# Exercise details
Look for "This screenshot has width=892, height=487." in the records below, then copy that line and every line after it, exactly and with nothing added.
[Source material Boundary: Start]
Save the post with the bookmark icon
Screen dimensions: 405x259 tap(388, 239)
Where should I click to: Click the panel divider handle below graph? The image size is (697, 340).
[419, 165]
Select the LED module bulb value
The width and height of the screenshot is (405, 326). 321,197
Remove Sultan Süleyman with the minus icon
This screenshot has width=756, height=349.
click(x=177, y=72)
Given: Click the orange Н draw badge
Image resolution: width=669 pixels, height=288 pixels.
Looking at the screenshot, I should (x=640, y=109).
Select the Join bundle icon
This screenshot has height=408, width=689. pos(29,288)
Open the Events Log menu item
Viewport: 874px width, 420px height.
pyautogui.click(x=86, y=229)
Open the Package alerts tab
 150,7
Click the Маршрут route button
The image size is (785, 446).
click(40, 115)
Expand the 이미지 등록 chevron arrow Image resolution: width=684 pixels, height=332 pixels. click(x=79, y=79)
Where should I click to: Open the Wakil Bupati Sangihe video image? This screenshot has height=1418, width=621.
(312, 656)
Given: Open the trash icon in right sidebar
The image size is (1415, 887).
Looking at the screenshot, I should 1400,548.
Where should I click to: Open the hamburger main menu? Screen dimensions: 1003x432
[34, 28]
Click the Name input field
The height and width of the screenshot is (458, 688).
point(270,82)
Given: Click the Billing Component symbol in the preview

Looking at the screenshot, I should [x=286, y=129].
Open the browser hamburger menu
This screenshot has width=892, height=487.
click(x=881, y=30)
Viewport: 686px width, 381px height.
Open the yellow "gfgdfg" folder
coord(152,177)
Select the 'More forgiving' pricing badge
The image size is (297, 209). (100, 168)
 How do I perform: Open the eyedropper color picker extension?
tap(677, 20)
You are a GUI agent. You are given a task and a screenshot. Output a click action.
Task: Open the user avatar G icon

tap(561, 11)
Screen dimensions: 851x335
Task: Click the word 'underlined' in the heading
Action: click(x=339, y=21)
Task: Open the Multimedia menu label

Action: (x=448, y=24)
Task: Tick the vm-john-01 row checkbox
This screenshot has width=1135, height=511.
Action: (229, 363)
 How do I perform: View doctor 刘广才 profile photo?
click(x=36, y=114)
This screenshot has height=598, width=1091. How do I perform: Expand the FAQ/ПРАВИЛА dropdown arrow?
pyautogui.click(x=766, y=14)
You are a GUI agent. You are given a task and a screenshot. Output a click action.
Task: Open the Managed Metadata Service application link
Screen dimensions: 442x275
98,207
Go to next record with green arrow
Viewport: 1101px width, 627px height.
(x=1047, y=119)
[Source material Boundary: End]
# Expected answer
This screenshot has width=892, height=487.
click(x=881, y=30)
Viewport: 686px width, 381px height.
Open the yellow "gfgdfg" folder
coord(152,177)
Select the 'More forgiving' pricing badge
The image size is (297, 209). (100, 168)
 How do I perform: Open the eyedropper color picker extension?
tap(677, 20)
You are a GUI agent. You are given a task and a screenshot. Output a click action.
Task: Open the user avatar G icon

tap(561, 11)
Screen dimensions: 851x335
Task: Click the word 'underlined' in the heading
Action: click(x=339, y=21)
Task: Open the Multimedia menu label

Action: (x=448, y=24)
Task: Tick the vm-john-01 row checkbox
This screenshot has width=1135, height=511.
Action: (229, 363)
 How do I perform: View doctor 刘广才 profile photo?
click(x=36, y=114)
This screenshot has height=598, width=1091. How do I perform: Expand the FAQ/ПРАВИЛА dropdown arrow?
pyautogui.click(x=766, y=14)
You are a GUI agent. You are given a task and a screenshot. Output a click action.
Task: Open the Managed Metadata Service application link
Screen dimensions: 442x275
98,207
Go to next record with green arrow
Viewport: 1101px width, 627px height.
(x=1047, y=119)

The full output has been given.